A/B Testing for Ecommerce: Using Data to Optimise Product Pages

·8 min read·Ecommerce

Run statistically valid A/B tests on your ecommerce product pages. Covers experiment design, sample size calculation, significance testing, and common pitfalls with Python.

A/B Testing for Ecommerce: Using Data to Optimise Product PagesAI Generated Image

You redesign a product page. Conversion rate goes up. The team celebrates. A week later, conversion drops back to where it was — or lower. What happened?

Without proper A/B testing, you cannot tell the difference between a real improvement and random noise. Most ecommerce teams make changes based on gut feeling, then attribute any movement in metrics to whatever they changed last. That is not optimisation — it is superstition with a dashboard.

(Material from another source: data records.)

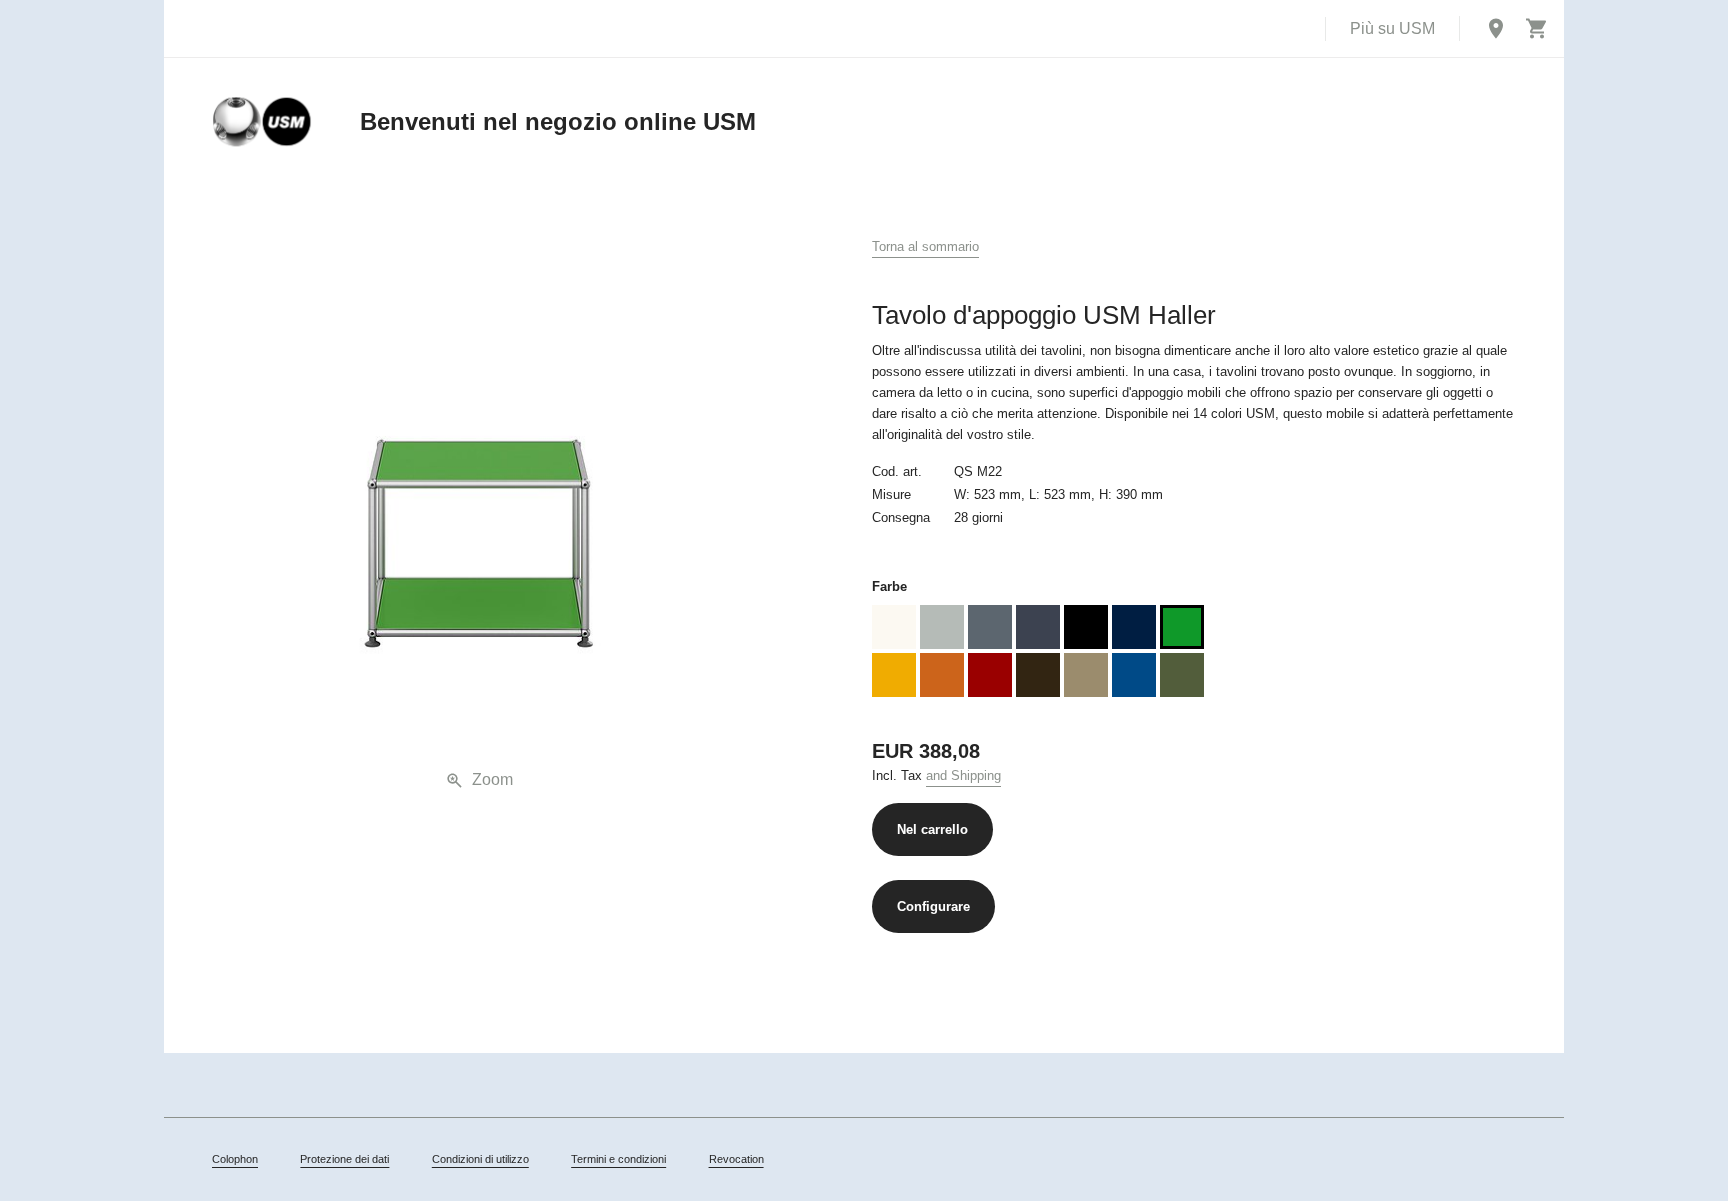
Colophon (235, 1159)
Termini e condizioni (618, 1159)
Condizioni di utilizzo (480, 1159)
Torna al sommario (925, 246)
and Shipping (963, 775)
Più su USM (1392, 28)
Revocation (736, 1159)
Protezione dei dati (344, 1159)
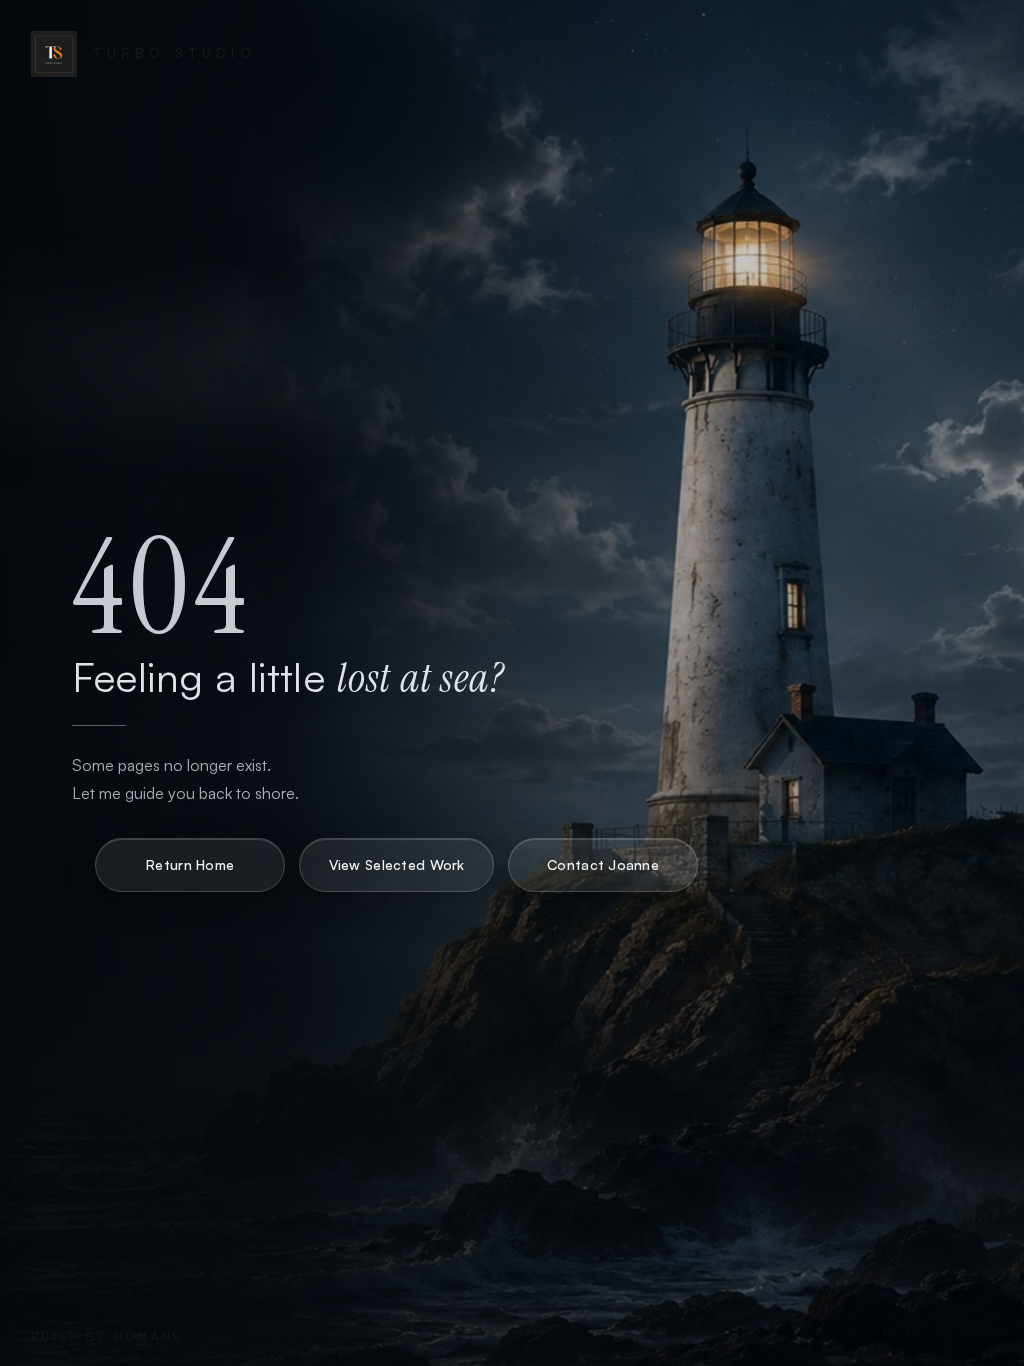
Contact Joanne (603, 864)
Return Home (190, 864)
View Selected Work (397, 864)
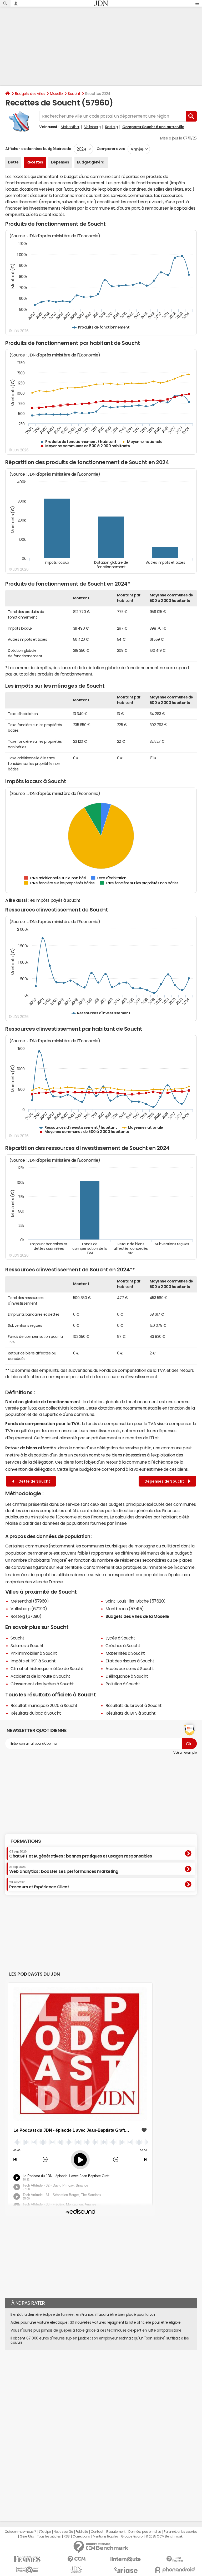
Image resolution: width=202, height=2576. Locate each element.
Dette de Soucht (33, 1481)
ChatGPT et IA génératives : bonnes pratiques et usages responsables (80, 1854)
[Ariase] (125, 2570)
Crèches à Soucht (122, 1645)
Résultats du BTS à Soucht (130, 1713)
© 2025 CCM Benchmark (164, 2536)
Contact (97, 2531)
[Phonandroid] (174, 2570)
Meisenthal (70, 127)
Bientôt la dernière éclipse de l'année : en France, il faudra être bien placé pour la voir (83, 2314)
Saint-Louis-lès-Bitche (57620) (135, 1601)
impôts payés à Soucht (58, 900)
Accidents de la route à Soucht (40, 1676)
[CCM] (76, 2559)
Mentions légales (105, 2536)
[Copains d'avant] (27, 2570)
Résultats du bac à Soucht (36, 1713)
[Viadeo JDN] (76, 2570)
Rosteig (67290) (26, 1616)
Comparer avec (110, 149)
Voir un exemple (185, 1752)
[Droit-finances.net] (174, 2559)
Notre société (63, 2531)
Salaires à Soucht (27, 1645)
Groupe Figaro (131, 2536)
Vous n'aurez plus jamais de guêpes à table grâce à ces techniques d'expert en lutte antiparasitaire (96, 2330)
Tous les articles (49, 2536)
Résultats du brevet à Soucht (133, 1705)
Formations (26, 1841)
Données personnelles (144, 2531)
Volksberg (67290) (29, 1609)
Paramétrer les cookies (180, 2531)
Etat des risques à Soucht (129, 1661)
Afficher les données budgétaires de (38, 149)
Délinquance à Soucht (126, 1676)
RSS (67, 2536)
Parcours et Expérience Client (39, 1885)
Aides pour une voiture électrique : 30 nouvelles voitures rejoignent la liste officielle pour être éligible (96, 2322)
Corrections (81, 2536)
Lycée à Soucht (120, 1638)
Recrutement (115, 2531)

This guide builds a rigorous A/B testing workflow for ecommerce product pages: from experiment design to statistical analysis, all in Python.

# Who This Is For

  • Ecommerce managers making product page changes without knowing if they actually help
  • Marketing teams who want to stop guessing and start measuring what converts
  • Vibe coders building tools or dashboards that need data-backed decisions behind them
  • Store owners spending money on redesigns without proof they generate more revenue

You do not need to be a statistician. This guide explains the maths in plain language and gives you Python code that handles the calculations. If you can read a chart, you can run an A/B test properly.

# How A/B Testing Works

flowchart LR
  V["Visitor arrives"] --> S["Split\n(50/50)"]
  S --> A["Variant A\n(Control)"]
  S --> B["Variant B\n(Test)"]
  A --> MA["Measure\nConversion"]
  B --> MB["Measure\nConversion"]
  MA --> AN["Analyse\n(Statistical test)"]
  MB --> AN
  AN --> D{"Significant?"}
  D -- Yes --> R["Roll out winner"]
  D -- No --> C["Continue or stop"]

Split traffic evenly. Measure the same metric for both groups. Use statistics to determine whether the difference is real or random variation.

# What You Will Need

bash
pip install scipy numpy pandas statsmodels
  • scipy — statistical tests (chi-squared, z-test)
  • numpy — numerical calculations
  • pandas — data manipulation
  • statsmodels — proportion tests and confidence intervals

# Step 1: Define the Experiment

Before writing any code, answer these four questions:

Question Example Answer
What are you testing? New product image layout (larger hero, lifestyle shots)
What metric decides the winner? Add-to-cart rate (primary), bounce rate (secondary)
How much lift is meaningful? 5% relative improvement (e.g., 3.0% → 3.15%)
How long will you run it? Until we hit the required sample size (minimum 2 weeks)

# Common Ecommerce Metrics

Metric Calculation Typical Range
Add-to-cart rate Carts / Product page views 3–8%
Checkout initiation rate Checkouts / Carts 30–60%
Purchase conversion rate Purchases / Sessions 1–4%
Revenue per visitor Total revenue / Visitors £1–5
Bounce rate Single-page sessions / Total sessions 30–60%

Pick one primary metric before the test starts. Changing the metric after seeing results is p-hacking.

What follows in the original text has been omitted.